Police: continued cuts a threat to national security

The safety of the Dutch society and police officers themselves will be put in danger if any further cuts are made to the National Police. More cutbacks will make a number of police activities impossible to perform.

This is according to Frank Giltay, chairman of the police's Central Works Council, in an interview with BNR on Monday. Leaked documents for Budget Day shows that there are a number of windfalls to distribute, but the police are missing out. More cutbacks are planned for the National Police. Giltay used a 6 million euro a year cut to police overtime as an example. "That means that you have to take police officers off the streets", he said.

If the cutbacks go through, the police will no longer be able to carry out all its activities, according to Giltay. "That could lead to radical decisions. Large investigations into criminal organizations, for example, cost much time and money, if we can no longer afford that, it would have to be put to a stop."

According to Giltay, Minister Ard van der Steur of Security and Justice is handicapping the police in this way. "We are also now calling on the cabinet", Giltay said. "Because Minister Van der Steur also has to work with the budget he has been given. With it the cabinet has set the minister an impossible task."

Van der Steur recently announced that the police reorganization to the National Police will take another two years and that the extra money needed for that will come out of the police's own budget.

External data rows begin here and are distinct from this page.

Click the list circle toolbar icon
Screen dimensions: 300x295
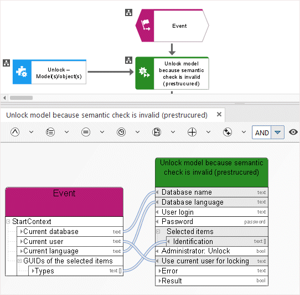[50, 132]
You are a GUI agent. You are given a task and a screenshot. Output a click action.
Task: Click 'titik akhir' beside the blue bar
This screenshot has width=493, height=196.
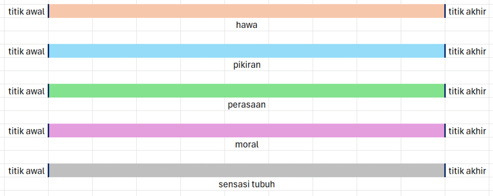pyautogui.click(x=467, y=51)
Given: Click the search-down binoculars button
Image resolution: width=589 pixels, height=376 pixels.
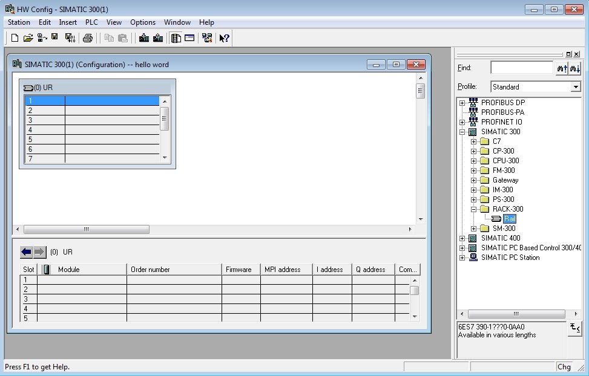Looking at the screenshot, I should click(x=574, y=68).
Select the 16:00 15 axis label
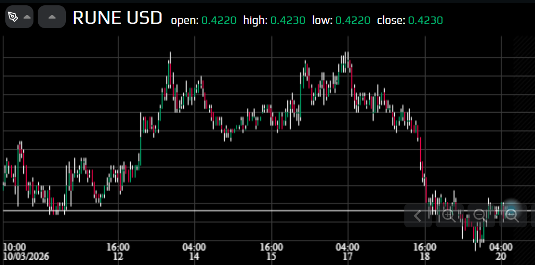Viewport: 535px width, 265px height. point(271,252)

D66 parliamentarian Magda Berndsen, who was part of the recent debate about the police reorganization and cutbacks, is also very pessimistic. "We are talking about 500 million euros in cutbacks that have already been logged. Then there is the extra 230 million euros in additional costs for the reorganization and that has to come out of the police budget.", she said to BNR, adding that the Minister is taking a mortgage on the future. "If this cabinet and this minister now say that our safety is in good hands with them, that first has to be proven. I see that less and less. At his appointment Van der Steur should immediately have said that there is a large financial problem. The coalition parties should now really have to do something."